The reusability/recyclability of the used polymeric build material (i.e., build material exposed to an aging process or one or more 3D print cycles) may be measured in terms of the decrease in relative solution viscosity as compared to the initial relative solution viscosity (i.e., of the fresh build material). A large decrease in the relative solution viscosity (e.g., a decrease of 25% or more) may denote i) poor reusability of the build material (i.e., the mechanical properties of a part built from this reused build material may be deleteriously affected), or ii) that more fresh build material may have to be mixed in with the used polymeric build material in order to compensate for its poor reusability. Further, a substantially unchanged or slightly decreased relative solution viscosity (e.g., a decrease of 10% or less) may denote good reusability. It is believed that an increase in the relative solution viscosity may not affect the reusability/recyclability of the polymeric build material.

Relative solution viscosity (or “solution viscosity” or “relative viscosity” for brevity) is determined by combining 0.5 wt % of the polymeric build material with 99.5 wt % of m-cresol (also known as 3-methylphenol) and measuring the viscosity of the mixture at room temperature (e.g., 20° C.) compared to the viscosity of pure m-cresol. The viscosity measurements are based on the time it takes for a certain volume of the mixture or liquid to pass through a capillary viscometer under its own weight or gravity. The solution viscosity is defined as a ratio of the time it takes the mixture (including the polymeric build material) to pass through the capillary viscometer to the time it takes the pure liquid takes to pass through the capillary viscometer. As the mixture is more viscous than the pure liquid and a higher viscosity increases the time it takes to pass through the capillary viscometer, the solution viscosity is greater than 1. As an example, the mixture of 0.5 wt % of the polymeric build material in 99.5 wt % of the m-cresol may take about 180 seconds to pass through the capillary viscometer, and m-cresol may take about 120 seconds to pass through the capillary viscometer. In this example, the solution viscosity is 1.5 (i.e., 180 seconds divided by 120 seconds). Further details for determining solution viscosity under this measurement protocol are described in International Standard ISO 307, Fifth Edition, 2007 May 15, incorporated herein by reference in its entirety.
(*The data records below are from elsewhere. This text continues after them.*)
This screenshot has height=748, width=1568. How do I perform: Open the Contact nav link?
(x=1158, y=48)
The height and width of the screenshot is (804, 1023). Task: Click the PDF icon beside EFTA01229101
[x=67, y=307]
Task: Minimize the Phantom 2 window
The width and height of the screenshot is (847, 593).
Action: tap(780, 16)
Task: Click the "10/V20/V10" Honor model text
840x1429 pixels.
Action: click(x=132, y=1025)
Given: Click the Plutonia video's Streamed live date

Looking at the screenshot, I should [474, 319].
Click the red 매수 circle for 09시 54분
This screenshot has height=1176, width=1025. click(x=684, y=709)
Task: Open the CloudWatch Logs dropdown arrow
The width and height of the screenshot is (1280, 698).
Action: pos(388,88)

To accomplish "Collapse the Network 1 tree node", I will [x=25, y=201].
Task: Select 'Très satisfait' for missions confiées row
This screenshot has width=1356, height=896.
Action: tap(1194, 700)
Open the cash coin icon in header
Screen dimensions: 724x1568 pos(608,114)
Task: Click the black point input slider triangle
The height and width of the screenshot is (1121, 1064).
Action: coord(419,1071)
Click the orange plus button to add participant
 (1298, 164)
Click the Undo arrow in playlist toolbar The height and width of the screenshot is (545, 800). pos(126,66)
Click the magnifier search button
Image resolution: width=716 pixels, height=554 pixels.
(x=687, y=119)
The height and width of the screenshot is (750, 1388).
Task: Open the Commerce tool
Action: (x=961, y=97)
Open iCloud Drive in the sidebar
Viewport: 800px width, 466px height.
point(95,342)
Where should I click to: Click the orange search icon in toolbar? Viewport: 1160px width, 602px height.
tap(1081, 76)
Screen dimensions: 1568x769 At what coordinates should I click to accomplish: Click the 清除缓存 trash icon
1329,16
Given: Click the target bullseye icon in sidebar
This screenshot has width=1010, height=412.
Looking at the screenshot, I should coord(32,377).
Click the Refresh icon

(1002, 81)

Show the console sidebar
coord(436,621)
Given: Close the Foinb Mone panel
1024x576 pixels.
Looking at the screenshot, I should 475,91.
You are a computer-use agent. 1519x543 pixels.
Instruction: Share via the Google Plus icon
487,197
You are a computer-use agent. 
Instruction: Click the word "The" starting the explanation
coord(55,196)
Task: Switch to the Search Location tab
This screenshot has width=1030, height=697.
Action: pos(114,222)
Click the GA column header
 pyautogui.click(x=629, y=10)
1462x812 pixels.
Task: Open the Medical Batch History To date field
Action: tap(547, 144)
To facilitate the measurement of the change in the L* value, the change in the b* value, and/or the measurement of the change in solution viscosity, the polymeric build material may be subjected to an aging process for a predetermined amount of time at a specific temperature profile. For example, the aging process may include exposing the polymeric build material to an air environment that has a temperature of about 180° C. for about 14 hours. As other examples, an environment containing 4% oxygen, or another environment may be used. The environment used during the aging process may be similar to or slightly harsher than the environment to which the polymeric build material may be exposed during 3D printing. As still other examples, a temperature of 185° C., or a temperature of 190° C., or another temperature may be used, as long as the temperature used is below the melting temperature of the polymeric build material used). The temperature used during the aging process may be similar to the temperature(s) to which the non-patterned polymeric build material may be exposed during 3D printing. As yet other examples, a time period of 5 hours, or a time period of 10 hours, or a time period 20 hours, or a time period of 45 hours, or another time period may be used. The time period of the aging process may be similar to the time period of the 3D printing process (or multiple 3D printing processes in which reused/recycled polymeric build material may be used), or may be extended to compensate for a printing process temperature that is higher than the aging temperature. The conditions associated with the aging process may, without melting the polymeric build material, facilitate the change in the L* value, the change in the b* value, and/or the change in relative solution viscosity that the polymeric build material may have exhibited as a result of being exposed to the 3D printing process that utilizes the fusing agent. It is to be understood that the change that the polymeric build material would have exhibited during 3D printing may be less than the change facilitated by the aging process depending, in part, on the environment, the temperature, and the time period of the 3D printing process.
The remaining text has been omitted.